EXCERPTED PASSAGE:
· · · · ·

Conservative scholar Dinesh D’Souza’s film 2016: Obama’s America offers a vision of America so extreme that it is hard to see the documentary as anything beyond propaganda. Since its release, the film has made $21 million and become the fifth highest grossing political documentary of all time; the reason for the film’s success has as much to do with the inflammatory anti-Obama message as it does with the film’s engaging storytelling.
D’Souza (co-writer, narrator, and director of the film) based 2016 off his book The Roots of Obama’s Rage. The crux of his argument resides in an accusation that President Obama is mirroring the anti-colonialist beliefs of his father, Barack Obama Sr., in an effort to weaken the financial and political influence of the United States. In telling this story D’Souza traces the footsteps of Obama’s upbringing, traveling Obama’s path from Hawaii, to Indonesia, to Kenya. D’Souza is not a birther but he manages to create the vision of Obama as a pseudo-immigrant, more shaped by his formative years abroad than by his adulthood in the United States.
The sharpest takeaway from 2016 is D’Souza’s assurance of Obama’s hidden radicalism, a radicalism he believes Obama will finally display in full force if and when he is elected to a second term; a radicalism D’Souza believes will lead to a rise in Islamic powers, and a weakening of American influence abroad. Where the film falters is in its tenuous claims, and its endless insinuations, used to construct ideas about the president and his goals yet still leaving rocks unturned and questions unanswered. In a phone interview with D’Souza I met the same scholarly voice I recognized from the film, and sought answers to the questions that 2016 left lingering.
Elena Sheppard (ES): Let’s begin with a question about the recent events in the Middle East. Do the attacks in Yemen, Egypt, and Libya mirror your predictions for the type of global reaction the Obama presidency would cause?
Dinesh D’Souza (DD): They show something big is going on in the Middle East and I think what’s going on is radical Islam is on the march. The radical Muslims have come upon a very big insight and they’re basically correct about it, and that insight is we don’t have to go to other peoples’ countries and knock over their buildings, we might still keep doing that, but really what we need to do is use democracy as the transmission belt for our guys to come to power. Let’s take over the Muslim world one by one, and so we’re seeing a systematic effort to do that …
Now there’s an interesting problem because Americans instinctively support democracy and yet in an important part of the world, democracy is the vehicle for the rise of radical Islam. So in the film, in a critical scene, we talk about the possibility that in a second Obama term we might see a new phenomenon called the United States of Islam. What does that mean? It just means the restoration of Islam as a global power, something that hasn’t occurred in four centuries. That’s what I think the Muslims are doing and the strange behavior of Obama – very consistent with what the film predicts – Obama is more concerned to control America’s influence in the region than he is to block radical Islam. So if you just watch him, his natural instinct is always to tame America … I’m not saying that Obama is a secret Muslim, or that he’s a traitor, I’m just saying that he subscribes to an ideology that would like to see America have a smaller footprint in that region. He wants us to have a smaller footprint in the world because he feels we’ve been stepping on the world. That’s his ideology, that’s what he believes.

· · · · ·

EXTRACTED DATA:
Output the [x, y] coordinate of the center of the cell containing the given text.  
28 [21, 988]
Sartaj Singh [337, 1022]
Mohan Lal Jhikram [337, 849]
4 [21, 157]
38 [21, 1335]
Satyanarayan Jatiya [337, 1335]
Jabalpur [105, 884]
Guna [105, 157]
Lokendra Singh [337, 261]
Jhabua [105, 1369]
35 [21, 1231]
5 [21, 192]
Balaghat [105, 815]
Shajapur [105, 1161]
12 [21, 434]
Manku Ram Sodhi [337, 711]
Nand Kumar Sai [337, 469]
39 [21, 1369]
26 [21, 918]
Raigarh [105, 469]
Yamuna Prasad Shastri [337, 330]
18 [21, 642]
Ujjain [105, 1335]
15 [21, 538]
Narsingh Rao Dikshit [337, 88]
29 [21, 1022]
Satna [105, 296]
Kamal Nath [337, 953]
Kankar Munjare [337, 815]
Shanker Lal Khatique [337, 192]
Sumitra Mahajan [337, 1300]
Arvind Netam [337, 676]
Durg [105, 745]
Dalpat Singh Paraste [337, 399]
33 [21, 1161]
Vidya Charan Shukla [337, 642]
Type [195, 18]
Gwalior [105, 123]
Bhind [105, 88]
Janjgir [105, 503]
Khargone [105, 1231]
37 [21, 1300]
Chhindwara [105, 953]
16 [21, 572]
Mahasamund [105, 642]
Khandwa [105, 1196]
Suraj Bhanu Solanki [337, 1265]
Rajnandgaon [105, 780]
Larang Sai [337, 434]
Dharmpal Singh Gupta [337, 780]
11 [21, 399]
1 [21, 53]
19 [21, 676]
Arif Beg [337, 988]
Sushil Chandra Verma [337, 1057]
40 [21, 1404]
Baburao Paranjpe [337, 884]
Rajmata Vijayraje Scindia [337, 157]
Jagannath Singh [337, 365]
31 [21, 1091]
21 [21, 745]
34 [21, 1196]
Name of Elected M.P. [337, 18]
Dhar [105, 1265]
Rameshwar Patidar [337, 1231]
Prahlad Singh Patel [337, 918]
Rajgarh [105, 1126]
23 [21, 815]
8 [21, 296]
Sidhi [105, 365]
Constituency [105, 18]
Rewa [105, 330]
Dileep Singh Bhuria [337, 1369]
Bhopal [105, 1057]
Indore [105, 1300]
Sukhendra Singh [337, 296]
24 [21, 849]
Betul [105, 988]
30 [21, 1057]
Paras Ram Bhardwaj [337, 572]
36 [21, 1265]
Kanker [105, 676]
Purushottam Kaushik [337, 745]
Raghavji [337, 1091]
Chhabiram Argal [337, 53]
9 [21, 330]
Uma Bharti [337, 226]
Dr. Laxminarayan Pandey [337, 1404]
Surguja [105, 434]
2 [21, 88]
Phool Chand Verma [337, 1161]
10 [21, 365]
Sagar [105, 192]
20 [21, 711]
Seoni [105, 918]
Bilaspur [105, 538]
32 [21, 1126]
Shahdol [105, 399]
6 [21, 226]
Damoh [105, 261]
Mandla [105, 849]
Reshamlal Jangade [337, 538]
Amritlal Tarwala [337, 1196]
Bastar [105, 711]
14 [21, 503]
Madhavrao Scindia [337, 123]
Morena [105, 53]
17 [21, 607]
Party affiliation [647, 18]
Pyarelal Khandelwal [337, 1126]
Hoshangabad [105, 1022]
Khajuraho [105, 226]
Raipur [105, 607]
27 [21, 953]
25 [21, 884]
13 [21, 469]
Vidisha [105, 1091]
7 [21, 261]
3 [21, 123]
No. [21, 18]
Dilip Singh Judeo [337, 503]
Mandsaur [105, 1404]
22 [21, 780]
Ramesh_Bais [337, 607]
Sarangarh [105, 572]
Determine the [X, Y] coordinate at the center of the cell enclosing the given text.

· · · · ·

INSTRUCTIONS FOR THE TASK: Carry on the review and interview about the film 2016: Obama's America, picking up after its last sentence.

RESPONSE:
ES: So do you think we are witnessing the United States of Islam, like seen in the film, coming together now?
DD: Well it’s a long way from being realized, but when I say it’s a long way from being realized it is one country away from being realized and that one country is Saudi Arabia. Iran is already in the hands of the radical Muslims, the Shia Muslims, Egypt is almost there, and the Saudis are next. If Saudi Arabia falls then it’s hard to see Bahrain, or Jordan, or the UAE holding out, so I think the radical Muslims are agitating because they see an incredible moment of opportunity.
If you look at again Obama’s behavior … Obama knows that there’s a power struggle going on right now between the military and the Muslim Brotherhood in Egypt, and he’s supporting the Brotherhood. He’s warning the military, “you guys better step aside and turn over power to those guys or we’ll cut off aid.” This is not the behavior of a man who is bungling his way into allowing the radical Muslims to seize Egypt, he knows that they’re seizing Egypt and he’s helping them to do it.
ES: The film is based off of your book The Roots of Obama’s Rage. As Obama is popularly known as the cooler than cool president, what do you characterize as his rage?
DD: His rage is sublimated, it’s not Clint Eastwood rage from Dirty Harry, it’s Charles Bronson rage from the vigilante movies of the 70s when Bronson would take in horrific information, but he would never change his expression, so you would just see from his actions that he was fueled by a vengeful rage. And I think that’s what’s going on with Obama. Obama’s dad was more in the Dirty Harry mode, and Obama is more in the Bronson mode, but the rage is evident in what he’s doing.
ES: I’ve read a lot of speculation about who may or may not have backed the film. There is hearsay out there that this is bought-and-paid for political advertising. Who financed 2016?
DD: 2016 is not funded by any campaign or PAC, certainly not by any campaign, or Romney, it’s a completely independent effort. Twenty-five guys from all over the country, but a number of them from my neighborhood in California, put up $100,000 each for us to make the film – $2.5 million. And then we borrowed the money to market the film. So that’s it, there is no conspiracy … these are just normal guys who liked what I have to say and wanted to invest in the movie.
ES: How much has the movie grossed at this point?
DD: We’ve grossed $26 million at this point but the economics of the film are weirdly that we are basically at the break-even point. Because the theaters keep half, we get half, so we have $13 million but because we borrowed $10 million to market the film, and we have $2.5 million from original investment … The film will be profitable, it’s kind of going into the profitability mode, but it’s not like we’re swimming in the money.
ES: A lot of the film centers on the ideas of American exceptionalism and President Obama’s anti-colonialist position. What do you believe makes America so exceptional? And if anti-colonialism is not the answer, what do you think would be the most productive way for the U.S. to engage with other countries, particularly Middle Eastern countries?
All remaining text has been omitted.